A while back, Tasha at Heidenkind’s Hideaway started this and hated it, ending up with a DNF review. She sent it on to me because I used to really like Gaelen Foley, and I’ve finally had the chance to read it. Today Tasha is reviewing a book I sent her in our exchange, so head on over there to see what she’s reviewing.
Max, the Marquess of Rotherstone, a member of the infamous Inferno Club, has decided that it’s time to take a wife now that his duties for the country have ended at the close of the war with Napoleon. He receives a list from his solicitor and from it chooses Daphne Starling, who is kind-hearted, sweet, and devotes her time to poor orphans in a very dangerous section of town. She’s also gorgeous, which plays no small part in his decision. They meet and begin to fall in love, but Max is unable to forget his past and the secrets he must keep steadily drive a wedge between them.

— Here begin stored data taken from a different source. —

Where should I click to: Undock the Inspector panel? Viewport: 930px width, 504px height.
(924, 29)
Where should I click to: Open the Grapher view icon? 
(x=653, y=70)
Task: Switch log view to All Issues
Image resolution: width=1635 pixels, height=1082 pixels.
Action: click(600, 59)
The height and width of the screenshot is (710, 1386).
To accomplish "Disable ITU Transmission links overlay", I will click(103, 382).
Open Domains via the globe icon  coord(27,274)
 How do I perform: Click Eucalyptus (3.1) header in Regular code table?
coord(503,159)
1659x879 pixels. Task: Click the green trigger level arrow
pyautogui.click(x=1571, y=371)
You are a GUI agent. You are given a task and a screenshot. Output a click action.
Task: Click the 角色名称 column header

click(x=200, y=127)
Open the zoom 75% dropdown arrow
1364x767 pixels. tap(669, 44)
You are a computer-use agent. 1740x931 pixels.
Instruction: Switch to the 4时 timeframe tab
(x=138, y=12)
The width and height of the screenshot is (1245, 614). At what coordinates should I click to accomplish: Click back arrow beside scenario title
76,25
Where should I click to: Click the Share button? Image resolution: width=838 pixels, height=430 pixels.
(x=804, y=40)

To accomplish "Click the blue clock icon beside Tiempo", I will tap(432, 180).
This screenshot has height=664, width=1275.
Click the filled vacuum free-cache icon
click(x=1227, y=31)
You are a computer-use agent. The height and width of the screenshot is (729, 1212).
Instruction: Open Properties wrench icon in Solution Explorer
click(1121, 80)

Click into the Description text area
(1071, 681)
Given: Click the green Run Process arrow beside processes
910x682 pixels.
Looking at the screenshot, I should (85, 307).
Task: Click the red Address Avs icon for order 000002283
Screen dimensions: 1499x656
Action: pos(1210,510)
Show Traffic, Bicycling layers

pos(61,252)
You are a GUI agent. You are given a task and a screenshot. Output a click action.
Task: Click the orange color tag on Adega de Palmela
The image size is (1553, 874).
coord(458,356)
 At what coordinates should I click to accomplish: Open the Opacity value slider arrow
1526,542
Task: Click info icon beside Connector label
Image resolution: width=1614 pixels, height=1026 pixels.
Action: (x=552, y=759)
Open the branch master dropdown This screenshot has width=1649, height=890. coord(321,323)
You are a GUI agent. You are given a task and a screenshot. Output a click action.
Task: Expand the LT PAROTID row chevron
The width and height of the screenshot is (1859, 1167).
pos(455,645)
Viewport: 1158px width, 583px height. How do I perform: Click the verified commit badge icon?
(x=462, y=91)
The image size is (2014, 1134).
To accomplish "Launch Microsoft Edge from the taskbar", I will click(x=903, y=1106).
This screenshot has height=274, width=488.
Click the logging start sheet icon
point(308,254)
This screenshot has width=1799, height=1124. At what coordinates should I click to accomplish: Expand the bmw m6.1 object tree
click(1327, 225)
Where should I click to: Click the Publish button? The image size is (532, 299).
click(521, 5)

I’m definitely of two minds about this book. I’ve noticed a trend in many historicals towards having a wicked group of men as a centre point for a series. And Foley is trying to do that, but there’s a serious problem, namely that Max isn’t wicked at all. At least, no more than a normal romance hero, and to be honest no one treats him like the “Wicked Marquess” except to call him that. This couple doesn’t even “do it” before their wedding night and in a book where the courtship happens beforehand, I can probably count on one hand the number of times that happens. So, before I even start, my expectations are thwarted, although in this case I liked it because I think wicked men are overrated and I’d rather have a sweet hero who wants someone to actually love him than a cold-hearted rake who has to be forced into it.
Second, the mystery plot with the Inferno Club and a supposedly dead member of it takes up at least a third of the book and is simply not interesting. And this is what binds this forthcoming series together. This secondary “plot” requires way too much info-dumping, with one particularly notable section at the end which, frankly, I skipped over. I just could not take these men seriously as scandalous men and I couldn’t get what the big deal was. It felt so contrived, just to add on some suspense which doesn’t feel real anyway. Yes, the war was terrible, but now we have this mystical feud with secret societies dating back to the Middle Ages? Honestly, yuck. I hate that sort of storyline and I hate it more when it’s done badly. And then the worst part was that it didn’t end. No, instead half of the epilogue is taken up by a clear lead-in to Foley’s next book. I am not reading romance novels for unending plots, especially when I’ve been bored by it for an entire book.
On the other hand, though, I actually thought the love story was stupidly cute and sweet. Sure, the characters are stereotypes, especially Daphne (barring a strange personality shift for about ten pages towards the end), but that’s not really anything new. I went in expecting the book to be downright terrible in every way, but I liked Max and Daphne together, and having known a person with childhood deep control issues, I could understand some of her obstinacy in resisting the relationship better perhaps than some. There was a scene with the typical “stop arguing, I’ll control you with your passion!!” thing that I hate (seriously, this would never happen in real life), but it didn’t happen again and Daphne got properly irritated after the fact, rather than passively smiling at the way she’d been manipulated. But I guess I like corny relationships, because I was a fan of theirs by the end.
And that’s all I really have to say about My Wicked Marquess. Gaelen Foley is definitely not writing what she’s capable of, but I have to wonder if she added on the wickedness and the secret societies to placate her need to fit into the current mainstream. I guess I’d better stop expecting her to come up with another Prince Charming.